▶ [Exercise directions]:
The reply should hold every record, copied exactly.

[Saved entries]
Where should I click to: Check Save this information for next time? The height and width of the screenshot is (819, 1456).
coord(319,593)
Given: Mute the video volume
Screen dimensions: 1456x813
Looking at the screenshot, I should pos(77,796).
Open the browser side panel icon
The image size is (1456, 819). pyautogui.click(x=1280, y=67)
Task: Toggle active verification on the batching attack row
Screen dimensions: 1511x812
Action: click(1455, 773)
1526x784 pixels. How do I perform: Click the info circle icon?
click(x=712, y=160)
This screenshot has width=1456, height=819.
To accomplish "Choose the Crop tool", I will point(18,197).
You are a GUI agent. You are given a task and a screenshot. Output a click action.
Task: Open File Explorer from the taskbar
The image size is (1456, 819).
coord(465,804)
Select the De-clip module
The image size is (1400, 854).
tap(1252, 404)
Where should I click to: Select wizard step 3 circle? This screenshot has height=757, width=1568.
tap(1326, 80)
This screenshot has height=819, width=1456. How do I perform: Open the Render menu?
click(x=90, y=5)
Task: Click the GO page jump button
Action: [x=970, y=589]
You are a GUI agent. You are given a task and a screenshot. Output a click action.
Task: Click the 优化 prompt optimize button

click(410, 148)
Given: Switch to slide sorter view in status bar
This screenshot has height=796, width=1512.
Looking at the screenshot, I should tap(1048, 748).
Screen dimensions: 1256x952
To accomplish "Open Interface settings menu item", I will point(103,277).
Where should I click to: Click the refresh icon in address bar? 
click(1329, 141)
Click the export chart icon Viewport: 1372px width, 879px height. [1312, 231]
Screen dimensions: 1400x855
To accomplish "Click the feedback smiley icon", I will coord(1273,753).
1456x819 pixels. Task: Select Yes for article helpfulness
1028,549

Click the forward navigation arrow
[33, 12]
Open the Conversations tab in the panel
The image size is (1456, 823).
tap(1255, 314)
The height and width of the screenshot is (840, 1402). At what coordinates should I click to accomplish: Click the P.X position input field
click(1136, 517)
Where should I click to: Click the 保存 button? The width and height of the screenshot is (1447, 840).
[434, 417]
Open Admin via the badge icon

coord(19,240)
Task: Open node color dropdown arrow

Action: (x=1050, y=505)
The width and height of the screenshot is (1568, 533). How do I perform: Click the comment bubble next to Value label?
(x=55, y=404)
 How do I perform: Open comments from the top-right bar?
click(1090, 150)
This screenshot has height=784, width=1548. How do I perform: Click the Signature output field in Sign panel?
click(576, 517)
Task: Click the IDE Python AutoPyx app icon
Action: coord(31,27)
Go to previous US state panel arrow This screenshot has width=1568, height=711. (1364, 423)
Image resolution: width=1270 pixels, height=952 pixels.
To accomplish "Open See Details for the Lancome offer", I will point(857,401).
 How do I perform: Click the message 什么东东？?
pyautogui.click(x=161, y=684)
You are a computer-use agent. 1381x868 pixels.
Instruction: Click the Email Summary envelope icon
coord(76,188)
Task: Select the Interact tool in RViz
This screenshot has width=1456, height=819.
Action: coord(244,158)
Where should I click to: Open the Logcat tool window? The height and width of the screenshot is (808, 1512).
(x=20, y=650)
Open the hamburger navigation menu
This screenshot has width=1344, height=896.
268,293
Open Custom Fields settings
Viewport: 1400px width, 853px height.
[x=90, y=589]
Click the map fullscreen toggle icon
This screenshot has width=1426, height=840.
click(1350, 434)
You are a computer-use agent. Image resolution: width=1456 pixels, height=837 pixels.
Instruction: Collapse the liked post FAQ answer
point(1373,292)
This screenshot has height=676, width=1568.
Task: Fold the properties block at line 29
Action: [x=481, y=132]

▶ [Reply]:
Where should I click to: Check Save this information for next time? The height and width of the screenshot is (819, 1456).
coord(319,593)
Given: Mute the video volume
Screen dimensions: 1456x813
Looking at the screenshot, I should pos(77,796).
Open the browser side panel icon
The image size is (1456, 819). pyautogui.click(x=1280, y=67)
Task: Toggle active verification on the batching attack row
Screen dimensions: 1511x812
Action: click(1455, 773)
1526x784 pixels. How do I perform: Click the info circle icon?
click(x=712, y=160)
This screenshot has width=1456, height=819.
To accomplish "Choose the Crop tool", I will point(18,197).
You are a GUI agent. You are given a task and a screenshot. Output a click action.
Task: Open File Explorer from the taskbar
The image size is (1456, 819).
coord(465,804)
Select the De-clip module
The image size is (1400, 854).
tap(1252, 404)
Where should I click to: Select wizard step 3 circle? This screenshot has height=757, width=1568.
tap(1326, 80)
This screenshot has height=819, width=1456. How do I perform: Open the Render menu?
click(x=90, y=5)
Task: Click the GO page jump button
Action: [x=970, y=589]
You are a GUI agent. You are given a task and a screenshot. Output a click action.
Task: Click the 优化 prompt optimize button

click(410, 148)
Given: Switch to slide sorter view in status bar
This screenshot has height=796, width=1512.
Looking at the screenshot, I should tap(1048, 748).
Screen dimensions: 1256x952
To accomplish "Open Interface settings menu item", I will point(103,277).
Where should I click to: Click the refresh icon in address bar? 
click(1329, 141)
Click the export chart icon Viewport: 1372px width, 879px height. [1312, 231]
Screen dimensions: 1400x855
To accomplish "Click the feedback smiley icon", I will coord(1273,753).
1456x819 pixels. Task: Select Yes for article helpfulness
1028,549

Click the forward navigation arrow
[33, 12]
Open the Conversations tab in the panel
The image size is (1456, 823).
tap(1255, 314)
The height and width of the screenshot is (840, 1402). At what coordinates should I click to accomplish: Click the P.X position input field
click(1136, 517)
Where should I click to: Click the 保存 button? The width and height of the screenshot is (1447, 840).
[434, 417]
Open Admin via the badge icon

coord(19,240)
Task: Open node color dropdown arrow

Action: (x=1050, y=505)
The width and height of the screenshot is (1568, 533). How do I perform: Click the comment bubble next to Value label?
(x=55, y=404)
 How do I perform: Open comments from the top-right bar?
click(1090, 150)
This screenshot has height=784, width=1548. How do I perform: Click the Signature output field in Sign panel?
click(576, 517)
Task: Click the IDE Python AutoPyx app icon
Action: coord(31,27)
Go to previous US state panel arrow This screenshot has width=1568, height=711. (1364, 423)
Image resolution: width=1270 pixels, height=952 pixels.
To accomplish "Open See Details for the Lancome offer", I will point(857,401).
 How do I perform: Click the message 什么东东？?
pyautogui.click(x=161, y=684)
You are a computer-use agent. 1381x868 pixels.
Instruction: Click the Email Summary envelope icon
coord(76,188)
Task: Select the Interact tool in RViz
This screenshot has width=1456, height=819.
Action: coord(244,158)
Where should I click to: Open the Logcat tool window? The height and width of the screenshot is (808, 1512).
(x=20, y=650)
Open the hamburger navigation menu
This screenshot has width=1344, height=896.
268,293
Open Custom Fields settings
Viewport: 1400px width, 853px height.
[x=90, y=589]
Click the map fullscreen toggle icon
This screenshot has width=1426, height=840.
click(1350, 434)
You are a computer-use agent. Image resolution: width=1456 pixels, height=837 pixels.
Instruction: Collapse the liked post FAQ answer
point(1373,292)
This screenshot has height=676, width=1568.
Task: Fold the properties block at line 29
Action: [x=481, y=132]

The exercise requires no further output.